Work required: Reproduce the stretch from the start of the listing through the line containing "Click the 次電話號碼（非必填）label", requests included, and scale every coordinate in the answers by 2.35, rounding to whole numbers with halves rounded up. Both ends are included; give only these lines.

Raw data:
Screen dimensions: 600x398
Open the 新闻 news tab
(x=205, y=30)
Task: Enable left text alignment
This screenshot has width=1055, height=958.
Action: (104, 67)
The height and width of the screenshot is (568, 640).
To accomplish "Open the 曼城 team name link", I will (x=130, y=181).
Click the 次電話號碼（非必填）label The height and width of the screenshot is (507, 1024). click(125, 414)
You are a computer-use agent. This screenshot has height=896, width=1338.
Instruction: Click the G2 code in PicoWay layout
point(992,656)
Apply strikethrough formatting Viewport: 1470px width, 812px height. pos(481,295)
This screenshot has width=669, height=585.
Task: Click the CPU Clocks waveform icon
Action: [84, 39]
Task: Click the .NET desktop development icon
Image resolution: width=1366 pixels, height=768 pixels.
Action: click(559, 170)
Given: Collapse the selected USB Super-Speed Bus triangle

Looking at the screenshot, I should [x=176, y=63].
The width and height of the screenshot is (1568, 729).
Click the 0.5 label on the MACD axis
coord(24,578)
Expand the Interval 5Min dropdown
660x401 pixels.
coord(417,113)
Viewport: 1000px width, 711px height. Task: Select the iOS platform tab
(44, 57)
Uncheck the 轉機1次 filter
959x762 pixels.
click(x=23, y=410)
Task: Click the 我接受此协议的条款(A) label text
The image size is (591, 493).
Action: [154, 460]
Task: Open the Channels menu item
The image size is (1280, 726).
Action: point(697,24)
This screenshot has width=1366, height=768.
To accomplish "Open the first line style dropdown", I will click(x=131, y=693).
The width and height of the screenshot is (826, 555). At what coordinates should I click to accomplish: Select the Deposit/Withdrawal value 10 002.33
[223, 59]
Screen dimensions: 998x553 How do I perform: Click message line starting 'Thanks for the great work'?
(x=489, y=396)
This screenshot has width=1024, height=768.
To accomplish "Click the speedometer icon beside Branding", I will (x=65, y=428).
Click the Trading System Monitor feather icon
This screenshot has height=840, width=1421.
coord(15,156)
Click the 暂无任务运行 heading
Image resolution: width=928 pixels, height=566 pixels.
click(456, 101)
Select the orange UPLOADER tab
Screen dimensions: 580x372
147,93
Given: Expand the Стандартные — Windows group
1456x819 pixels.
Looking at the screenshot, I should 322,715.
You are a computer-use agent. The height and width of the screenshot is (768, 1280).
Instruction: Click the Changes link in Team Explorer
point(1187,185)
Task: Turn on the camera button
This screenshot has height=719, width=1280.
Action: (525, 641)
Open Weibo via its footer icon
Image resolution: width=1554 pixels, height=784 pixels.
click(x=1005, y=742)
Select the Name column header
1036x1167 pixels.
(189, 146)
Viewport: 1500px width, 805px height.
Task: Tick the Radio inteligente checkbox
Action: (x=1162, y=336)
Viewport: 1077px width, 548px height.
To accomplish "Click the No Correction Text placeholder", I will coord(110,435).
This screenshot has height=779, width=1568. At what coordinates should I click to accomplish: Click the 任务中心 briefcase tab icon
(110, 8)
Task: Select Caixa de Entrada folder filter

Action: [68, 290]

Exercise answer:
Screen dimensions: 600x398
Open the 新闻 news tab
(x=482, y=71)
Task: Enable left text alignment
This screenshot has width=1055, height=958.
Action: (244, 157)
The height and width of the screenshot is (568, 640).
To accomplish "Open the 曼城 team name link", I will (x=306, y=425).
Click the 次電話號碼（非必填）label The height and width of the screenshot is (507, 1024). click(294, 973)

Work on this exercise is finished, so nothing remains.